YOUR TASK ▸
Pictures must be dropped from the copy of the entries below; all else is returned exactly.

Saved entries
⁂
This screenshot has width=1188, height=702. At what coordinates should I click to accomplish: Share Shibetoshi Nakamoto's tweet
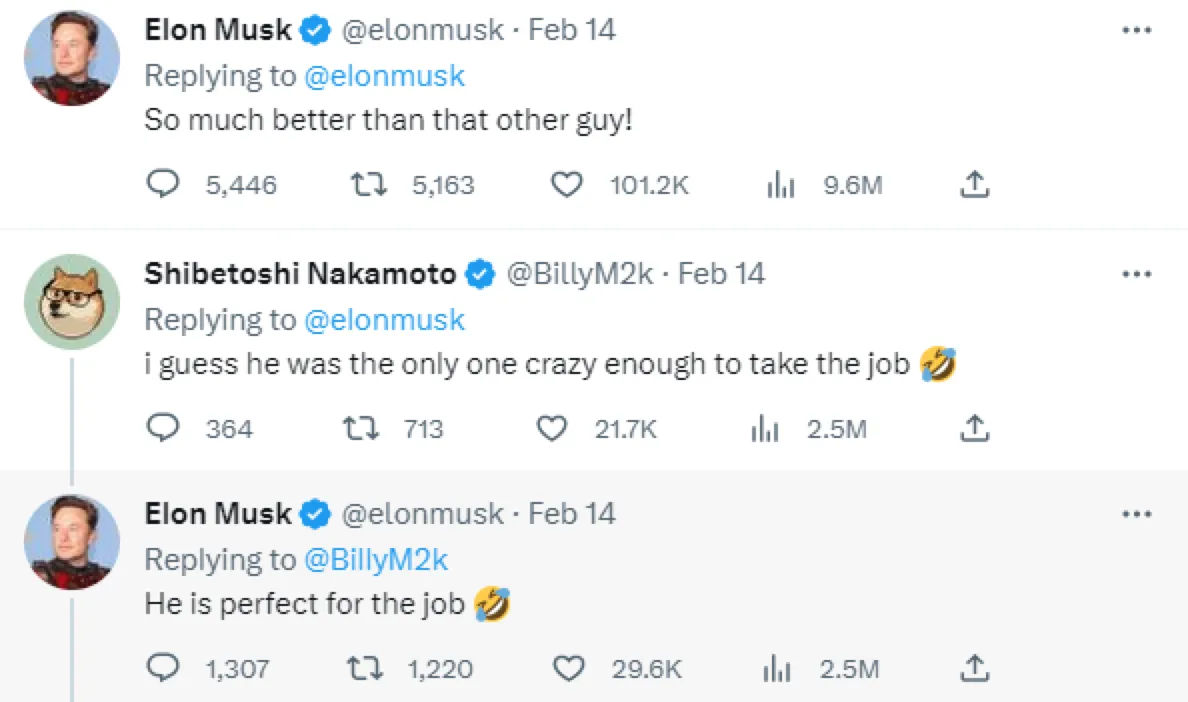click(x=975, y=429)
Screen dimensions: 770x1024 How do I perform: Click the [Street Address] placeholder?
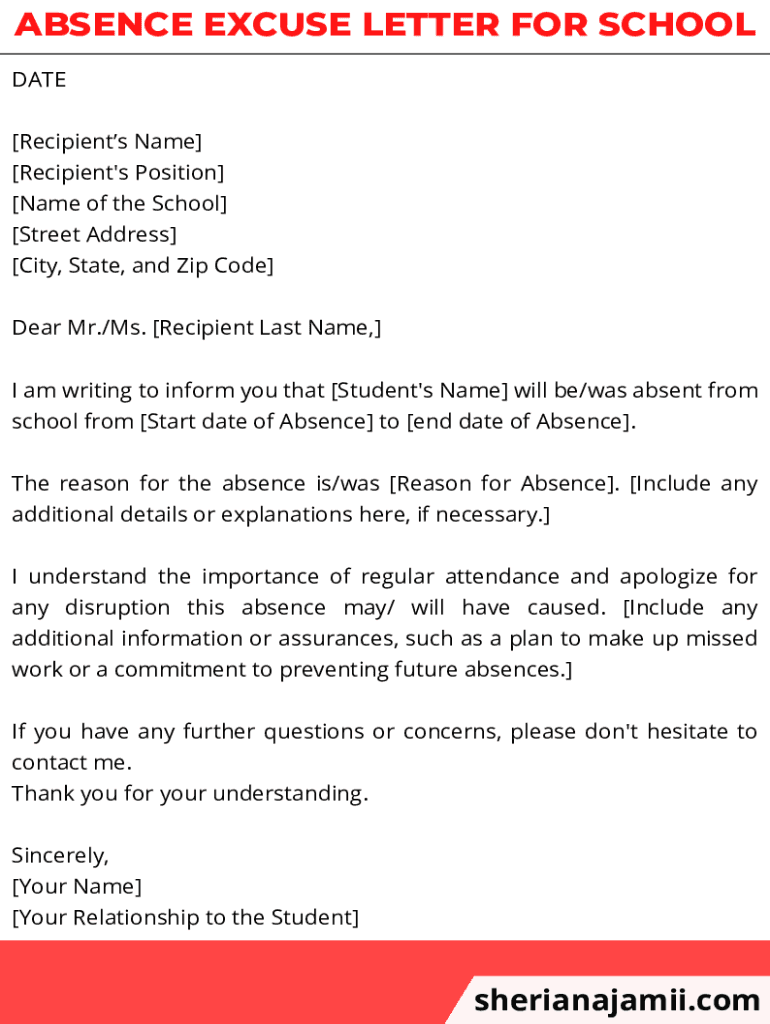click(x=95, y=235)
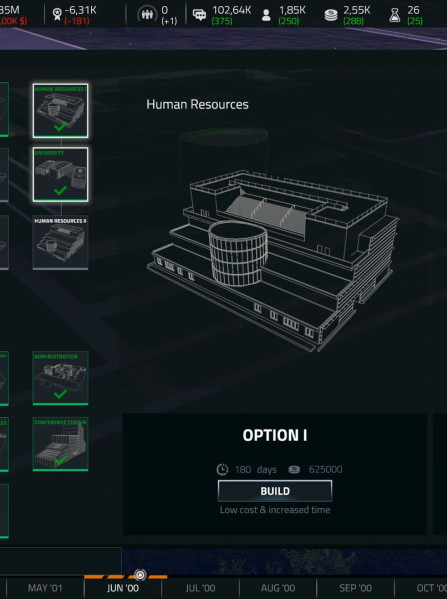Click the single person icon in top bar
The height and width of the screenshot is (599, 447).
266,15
⁂
TASK RESULT ▸
This screenshot has width=1188, height=702. At what coordinates should I click to accomplish: Share Shibetoshi Nakamoto's tweet
click(x=975, y=429)
Screen dimensions: 770x1024 How do I perform: Click the [Street Address] placeholder?
click(x=95, y=235)
Click the single person icon in top bar
The height and width of the screenshot is (599, 447).
266,15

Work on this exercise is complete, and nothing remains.